One way to change cell Coulombic efficiency is via electrolyte modification through the use of chemical additives. It is reportedly best to choose additives that are either more readily oxidized at the cathode or reduced at the anode than electrolyte salts and solvents. To this end, additive mixtures are typically selected so that at least one component is reduced at, and therefore passivates, the anode and another is oxidized at the cathode. This is common practice in the Li-ion industry with commercial cells containing up to 3 or 4 individual low percentage (<2% by mass) additives. Non-limiting examples of additives known to improve stability at either the cathode or the anode include carbonate esters such as vinylene carbonate (VC), vinyl ethylene carbonate (VEC), or fluoroethylene carbonate (FEC), sultones (e.g., 1, 3-propene sultone—PS), sulfonates (methylene methane disulfonate—MMDS), or phosphates such as (tris(-trimethyl-silyl)-phosphate (TTSP) (Dahn, J. R. et. al. Ternary and Quaternary Electrolyte Additive Mixtures for Li-ion Cells that Promote Long Lifetime, High Discharge Rate, and Better Safety, JES, 2014, 161, A1261-A1265). There have also been several reports utilizing lithium salts as electrolyte additives. Non-limiting examples include lithium bis(oxalato)borate or lithium difluoro(oxalato)borate (LiDFOB) (EP 2,660,906 A1, U.S. Pat. No. 7,524,579 B1), and lithium methoxide (LiOMe) (US 2011/0006738 A1).
Li-ion (carbonaceous-anode) cells generally utilize additives in fashions that avoid Li metal deposition.
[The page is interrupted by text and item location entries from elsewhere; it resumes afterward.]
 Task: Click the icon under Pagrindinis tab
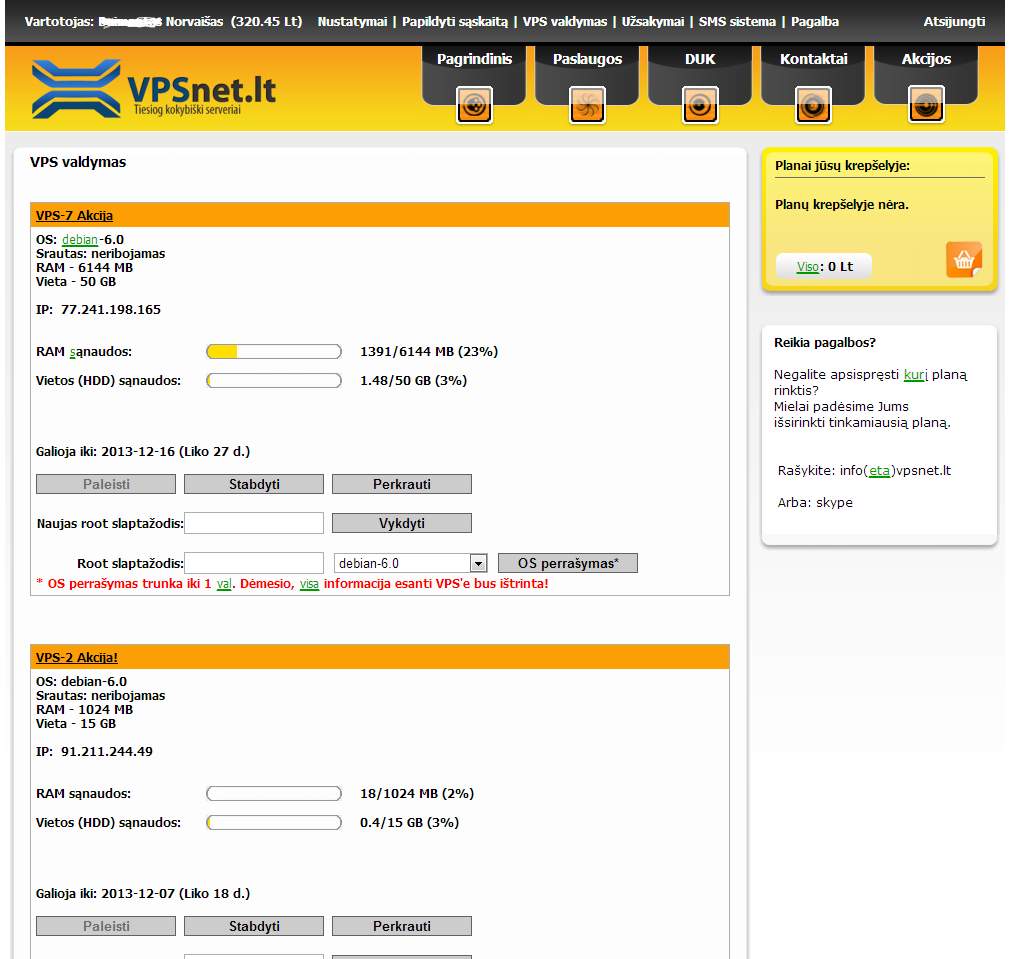(474, 105)
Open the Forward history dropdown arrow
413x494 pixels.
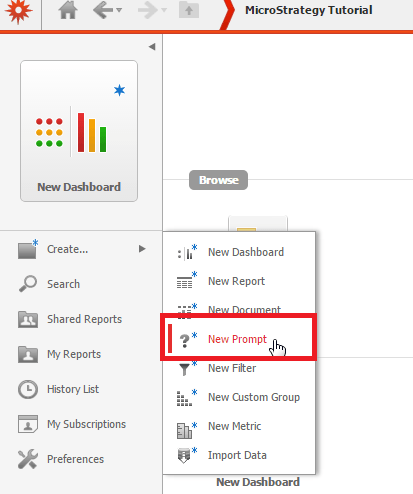[164, 10]

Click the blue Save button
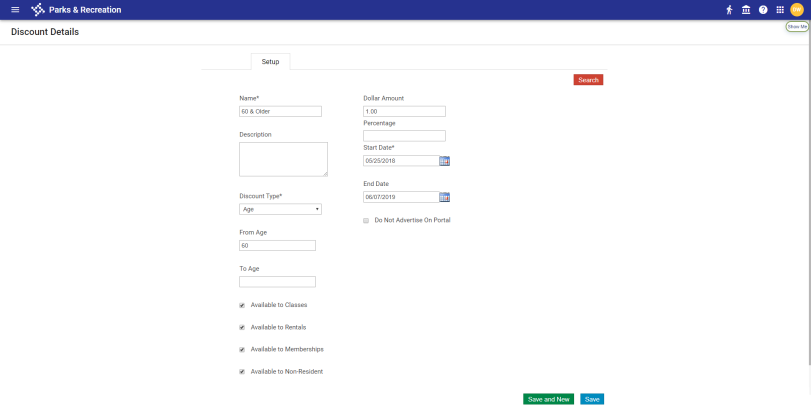(x=592, y=399)
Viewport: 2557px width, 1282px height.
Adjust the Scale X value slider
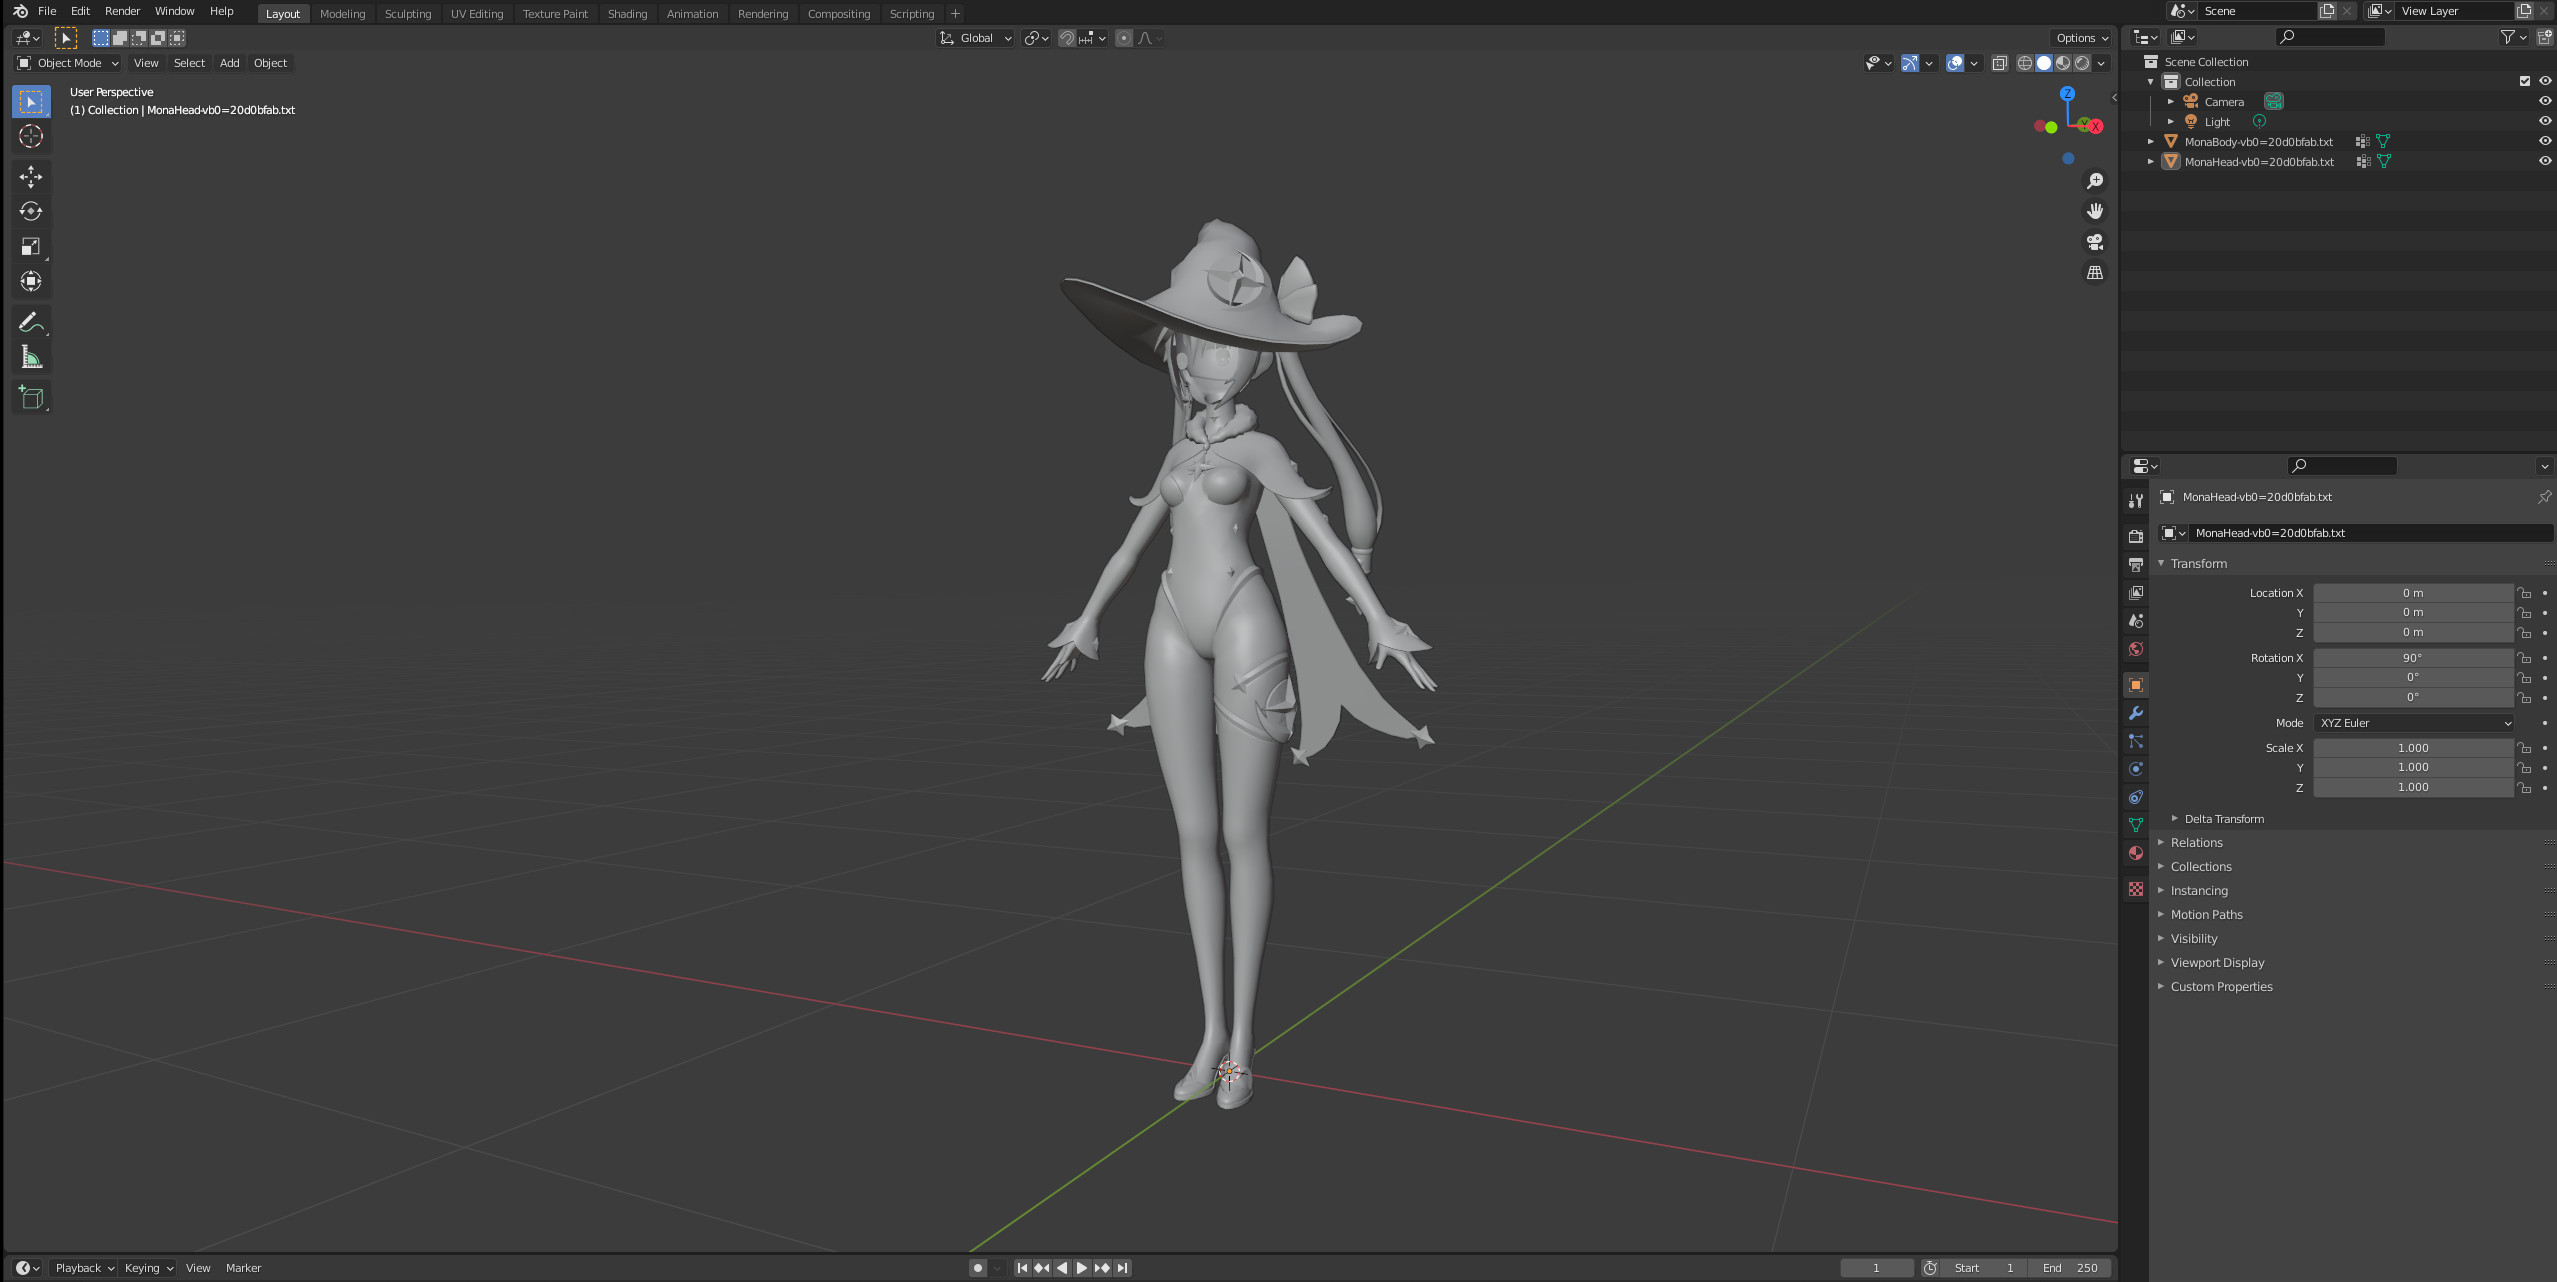[x=2413, y=747]
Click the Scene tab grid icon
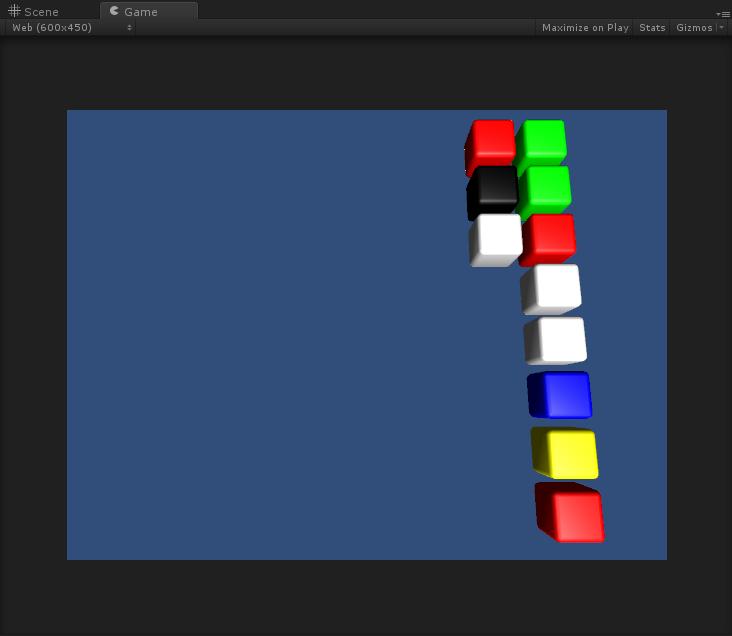Screen dimensions: 732x636 (x=14, y=11)
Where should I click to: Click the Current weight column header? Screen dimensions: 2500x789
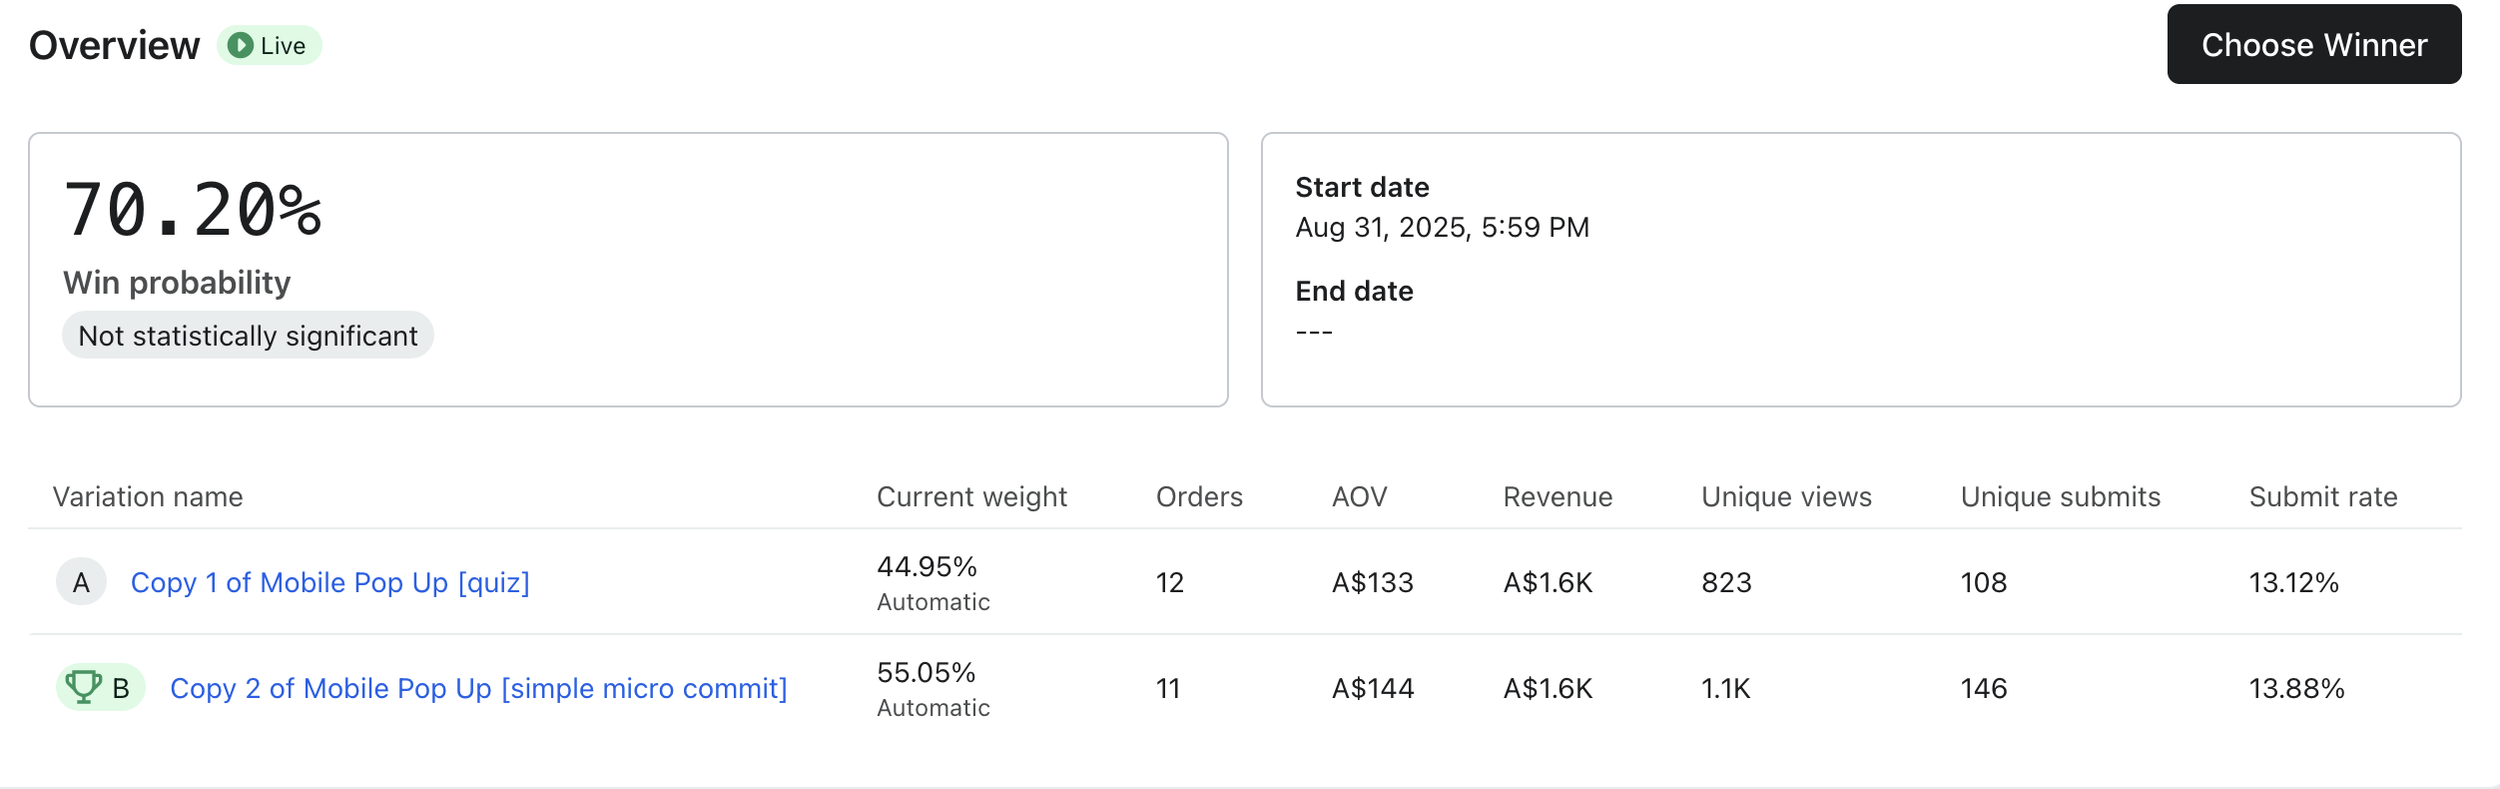pos(971,497)
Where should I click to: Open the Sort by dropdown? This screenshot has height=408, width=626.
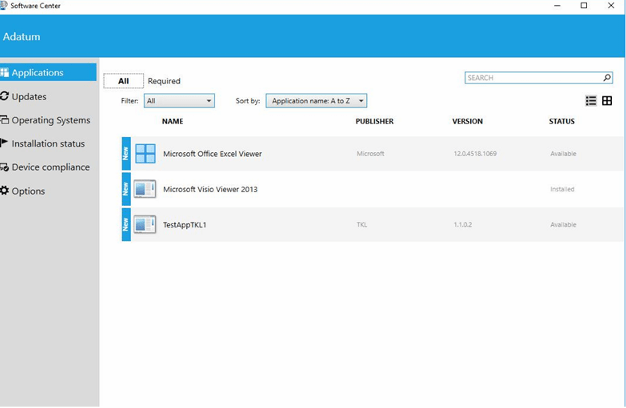(x=316, y=101)
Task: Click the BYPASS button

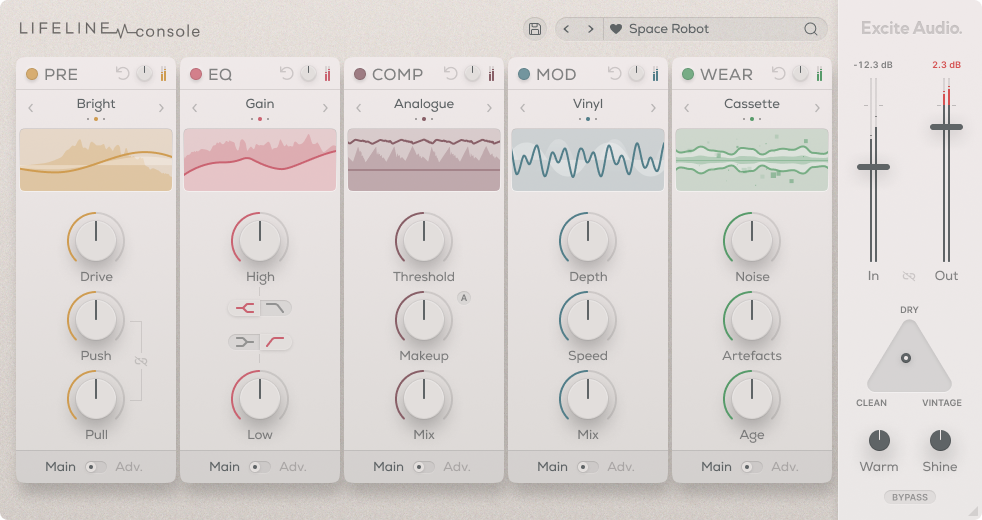Action: tap(909, 497)
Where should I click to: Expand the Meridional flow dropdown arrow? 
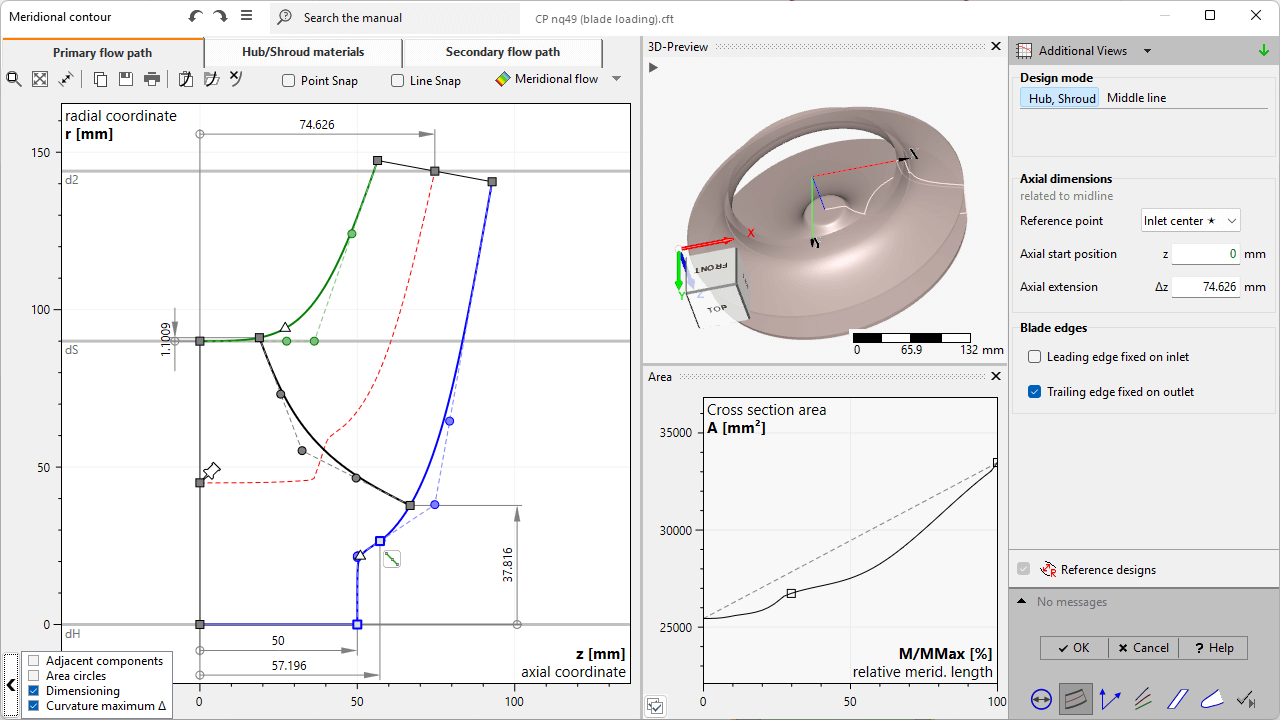[616, 79]
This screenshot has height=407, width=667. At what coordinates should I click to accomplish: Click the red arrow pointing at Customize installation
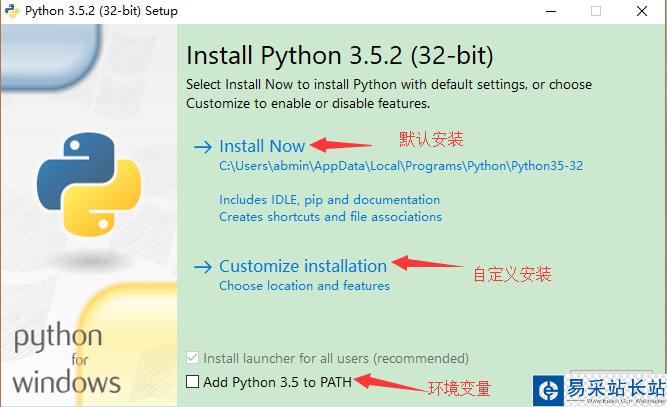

For example, one can generate an SEI that alters the rate of electrochemical intercalation and deintercalation of lithium ions to the solid phase of the electrodes (US20110104574 A1, US20150030937 A1), so that the cells can operate at higher C-rates without plating Li metal on the carbon, which is a well-known pitfall of Li-ion batteries. Lithium-Sulfur batteries employing Li metal anodes mainly utilize additives as a means of mitigating the redox-shuttle related to the cathode dissolution and subsequent reduction at the surface of the anode (U.S. Pat. No. 9,160,036 B2) as opposed to improving the reversibility of Li metal in the cell. Alternatively rechargeable Li metal batteries generally coat the anode with a thin layer of polymer, ceramic, or both (e.g., lithium phosphorus oxynitride (LiPON)), which serves as a protective barrier for the Li metal surface. In fact, those practiced in the art have said “because of the enormous challenge involved in stabilizing the Li surface chemically and mechanically through the use of electrolyte additives, the preferred treatment for rechargeable Li-based cells is the use of a solid-electrolyte membrane (US20150050543 A1).”
There is a need for improved rechargeable Li-metal batteries.